▶ Exercise instructions: Copy the stretch of records from the line containing "Click the LENGTH OUT SEAM row label" through the line containing "pos(886,116)", both lines included, replacing "row label" with "column label" and leaving everything else unchanged.

Entries taken from a collection
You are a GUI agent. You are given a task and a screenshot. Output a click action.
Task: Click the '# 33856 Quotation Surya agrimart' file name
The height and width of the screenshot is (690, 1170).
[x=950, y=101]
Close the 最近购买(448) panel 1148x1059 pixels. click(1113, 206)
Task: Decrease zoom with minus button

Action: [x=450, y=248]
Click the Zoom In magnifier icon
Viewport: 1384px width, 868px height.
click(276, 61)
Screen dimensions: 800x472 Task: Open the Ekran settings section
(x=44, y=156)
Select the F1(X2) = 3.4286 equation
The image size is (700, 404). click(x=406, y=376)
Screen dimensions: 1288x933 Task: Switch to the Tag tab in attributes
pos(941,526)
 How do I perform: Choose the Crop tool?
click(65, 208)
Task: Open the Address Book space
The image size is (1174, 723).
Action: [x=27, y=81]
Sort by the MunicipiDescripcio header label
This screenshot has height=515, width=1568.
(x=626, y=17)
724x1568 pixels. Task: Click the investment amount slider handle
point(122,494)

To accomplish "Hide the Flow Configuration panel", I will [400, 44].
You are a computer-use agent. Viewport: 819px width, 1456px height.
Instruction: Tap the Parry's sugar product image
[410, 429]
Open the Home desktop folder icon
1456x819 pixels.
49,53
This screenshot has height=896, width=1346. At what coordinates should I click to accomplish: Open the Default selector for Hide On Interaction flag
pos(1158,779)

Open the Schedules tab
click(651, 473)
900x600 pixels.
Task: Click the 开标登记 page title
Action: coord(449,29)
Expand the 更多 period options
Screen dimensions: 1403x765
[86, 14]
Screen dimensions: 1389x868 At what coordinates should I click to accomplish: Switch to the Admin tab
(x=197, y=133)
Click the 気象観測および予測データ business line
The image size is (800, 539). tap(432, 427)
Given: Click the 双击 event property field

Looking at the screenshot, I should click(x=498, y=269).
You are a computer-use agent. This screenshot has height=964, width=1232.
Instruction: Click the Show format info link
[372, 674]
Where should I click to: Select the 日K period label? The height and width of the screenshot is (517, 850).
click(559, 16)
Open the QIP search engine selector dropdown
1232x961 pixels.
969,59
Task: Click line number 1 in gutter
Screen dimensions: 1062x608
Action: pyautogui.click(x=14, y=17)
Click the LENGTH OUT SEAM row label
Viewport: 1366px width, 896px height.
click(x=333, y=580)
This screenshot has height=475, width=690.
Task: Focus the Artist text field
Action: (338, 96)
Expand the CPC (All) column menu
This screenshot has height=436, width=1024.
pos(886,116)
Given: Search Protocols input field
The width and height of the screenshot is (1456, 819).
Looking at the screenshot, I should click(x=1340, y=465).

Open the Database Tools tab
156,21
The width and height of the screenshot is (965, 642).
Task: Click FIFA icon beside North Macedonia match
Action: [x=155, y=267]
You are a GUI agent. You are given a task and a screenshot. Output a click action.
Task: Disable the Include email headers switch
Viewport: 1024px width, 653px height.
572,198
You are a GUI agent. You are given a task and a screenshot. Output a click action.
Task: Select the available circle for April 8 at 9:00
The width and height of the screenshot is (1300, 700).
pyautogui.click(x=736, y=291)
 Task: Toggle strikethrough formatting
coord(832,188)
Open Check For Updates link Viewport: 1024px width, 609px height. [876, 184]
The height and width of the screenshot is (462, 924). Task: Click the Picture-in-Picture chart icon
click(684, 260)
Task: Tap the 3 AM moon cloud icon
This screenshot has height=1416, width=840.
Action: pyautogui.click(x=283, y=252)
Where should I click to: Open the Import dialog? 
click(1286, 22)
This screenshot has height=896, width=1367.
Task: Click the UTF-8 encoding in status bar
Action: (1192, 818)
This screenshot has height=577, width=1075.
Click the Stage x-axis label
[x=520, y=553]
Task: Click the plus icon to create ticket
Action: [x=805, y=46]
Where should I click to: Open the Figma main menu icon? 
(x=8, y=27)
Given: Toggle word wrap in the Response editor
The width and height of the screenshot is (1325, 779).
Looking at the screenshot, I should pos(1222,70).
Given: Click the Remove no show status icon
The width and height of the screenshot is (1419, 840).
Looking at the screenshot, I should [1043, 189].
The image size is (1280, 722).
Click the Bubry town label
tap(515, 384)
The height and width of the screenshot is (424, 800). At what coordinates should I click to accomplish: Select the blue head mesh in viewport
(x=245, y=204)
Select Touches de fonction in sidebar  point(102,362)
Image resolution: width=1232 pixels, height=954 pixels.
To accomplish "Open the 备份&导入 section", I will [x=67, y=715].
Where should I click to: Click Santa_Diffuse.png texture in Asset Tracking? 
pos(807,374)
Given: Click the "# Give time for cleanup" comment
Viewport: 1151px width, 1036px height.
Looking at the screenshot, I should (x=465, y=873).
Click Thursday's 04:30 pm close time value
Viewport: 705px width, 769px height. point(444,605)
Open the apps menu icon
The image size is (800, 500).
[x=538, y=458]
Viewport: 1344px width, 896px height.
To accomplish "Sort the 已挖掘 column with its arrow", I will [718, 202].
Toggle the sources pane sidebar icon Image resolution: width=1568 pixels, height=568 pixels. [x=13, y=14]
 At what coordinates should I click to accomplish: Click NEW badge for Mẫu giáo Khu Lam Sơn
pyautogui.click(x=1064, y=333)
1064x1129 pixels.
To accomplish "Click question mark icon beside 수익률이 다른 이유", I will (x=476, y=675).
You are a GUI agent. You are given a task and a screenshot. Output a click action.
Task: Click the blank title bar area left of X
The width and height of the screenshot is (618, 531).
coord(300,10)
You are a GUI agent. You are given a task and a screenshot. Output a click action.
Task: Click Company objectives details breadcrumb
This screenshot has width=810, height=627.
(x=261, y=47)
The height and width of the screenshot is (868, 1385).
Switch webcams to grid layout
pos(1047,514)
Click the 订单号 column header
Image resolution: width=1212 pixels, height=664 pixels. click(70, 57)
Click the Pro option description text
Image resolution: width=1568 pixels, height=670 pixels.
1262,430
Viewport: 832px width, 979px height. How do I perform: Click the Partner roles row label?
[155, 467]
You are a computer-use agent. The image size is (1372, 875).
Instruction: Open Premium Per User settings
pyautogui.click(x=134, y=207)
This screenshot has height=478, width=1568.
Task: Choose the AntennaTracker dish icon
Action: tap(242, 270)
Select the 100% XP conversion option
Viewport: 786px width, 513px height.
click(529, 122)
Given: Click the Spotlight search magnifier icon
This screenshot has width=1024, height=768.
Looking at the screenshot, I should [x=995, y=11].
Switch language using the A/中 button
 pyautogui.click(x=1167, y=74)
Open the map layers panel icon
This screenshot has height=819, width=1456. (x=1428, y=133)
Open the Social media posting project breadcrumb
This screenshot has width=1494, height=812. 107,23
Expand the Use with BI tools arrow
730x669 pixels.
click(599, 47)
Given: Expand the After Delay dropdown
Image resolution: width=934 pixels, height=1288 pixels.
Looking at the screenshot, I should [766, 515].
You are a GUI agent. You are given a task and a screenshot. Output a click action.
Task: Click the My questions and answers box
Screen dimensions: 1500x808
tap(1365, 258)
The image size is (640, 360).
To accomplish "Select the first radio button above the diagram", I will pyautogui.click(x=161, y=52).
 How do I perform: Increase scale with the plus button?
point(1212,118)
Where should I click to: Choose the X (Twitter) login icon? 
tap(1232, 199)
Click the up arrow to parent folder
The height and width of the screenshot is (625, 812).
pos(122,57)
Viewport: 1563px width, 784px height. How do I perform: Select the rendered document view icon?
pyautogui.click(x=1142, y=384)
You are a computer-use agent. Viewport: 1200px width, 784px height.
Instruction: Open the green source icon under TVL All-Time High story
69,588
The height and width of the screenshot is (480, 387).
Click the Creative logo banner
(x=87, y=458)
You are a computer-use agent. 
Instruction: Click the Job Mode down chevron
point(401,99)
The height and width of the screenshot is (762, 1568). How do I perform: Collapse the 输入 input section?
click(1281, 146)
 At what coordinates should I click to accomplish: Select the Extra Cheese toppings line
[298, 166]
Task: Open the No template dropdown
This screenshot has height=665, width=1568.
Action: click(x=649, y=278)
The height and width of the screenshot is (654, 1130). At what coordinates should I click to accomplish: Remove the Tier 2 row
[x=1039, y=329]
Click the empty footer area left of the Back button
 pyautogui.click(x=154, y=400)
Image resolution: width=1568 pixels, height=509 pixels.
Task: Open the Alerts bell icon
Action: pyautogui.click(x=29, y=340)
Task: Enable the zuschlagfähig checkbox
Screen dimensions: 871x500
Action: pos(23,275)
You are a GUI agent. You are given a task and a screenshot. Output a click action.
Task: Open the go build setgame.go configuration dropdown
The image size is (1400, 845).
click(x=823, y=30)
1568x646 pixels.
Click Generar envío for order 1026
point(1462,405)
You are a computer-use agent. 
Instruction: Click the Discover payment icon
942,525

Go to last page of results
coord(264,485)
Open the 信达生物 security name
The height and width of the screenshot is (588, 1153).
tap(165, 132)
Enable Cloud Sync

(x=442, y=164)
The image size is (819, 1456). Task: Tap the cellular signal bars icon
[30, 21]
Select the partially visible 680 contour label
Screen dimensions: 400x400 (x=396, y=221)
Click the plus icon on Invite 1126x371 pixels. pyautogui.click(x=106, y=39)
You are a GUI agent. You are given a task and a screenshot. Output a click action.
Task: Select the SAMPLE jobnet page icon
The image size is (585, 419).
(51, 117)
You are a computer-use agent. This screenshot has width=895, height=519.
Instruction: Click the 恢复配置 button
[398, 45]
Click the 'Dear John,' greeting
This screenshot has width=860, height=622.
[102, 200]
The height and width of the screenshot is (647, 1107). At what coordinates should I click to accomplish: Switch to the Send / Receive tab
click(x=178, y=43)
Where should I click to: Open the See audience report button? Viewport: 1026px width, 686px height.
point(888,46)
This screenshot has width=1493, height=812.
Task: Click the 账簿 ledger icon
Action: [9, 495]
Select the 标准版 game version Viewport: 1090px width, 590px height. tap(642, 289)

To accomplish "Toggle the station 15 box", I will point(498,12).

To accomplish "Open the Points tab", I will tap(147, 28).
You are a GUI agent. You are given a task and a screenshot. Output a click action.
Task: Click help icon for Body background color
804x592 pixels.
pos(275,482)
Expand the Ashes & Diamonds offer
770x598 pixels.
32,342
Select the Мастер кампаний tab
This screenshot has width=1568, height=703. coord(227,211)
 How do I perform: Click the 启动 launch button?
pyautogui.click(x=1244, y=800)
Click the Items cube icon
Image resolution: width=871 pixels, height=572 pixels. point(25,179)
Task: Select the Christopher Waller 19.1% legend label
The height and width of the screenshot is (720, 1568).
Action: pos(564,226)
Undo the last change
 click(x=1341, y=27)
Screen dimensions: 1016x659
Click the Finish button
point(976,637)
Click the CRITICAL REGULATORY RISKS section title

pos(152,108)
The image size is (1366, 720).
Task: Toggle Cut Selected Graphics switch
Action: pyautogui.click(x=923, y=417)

▶ Problem solution:
Click the LENGTH OUT SEAM column label
Viewport: 1366px width, 896px height.
click(x=333, y=580)
This screenshot has height=475, width=690.
Task: Focus the Artist text field
Action: (338, 96)
Expand the CPC (All) column menu
This screenshot has height=436, width=1024.
pos(886,116)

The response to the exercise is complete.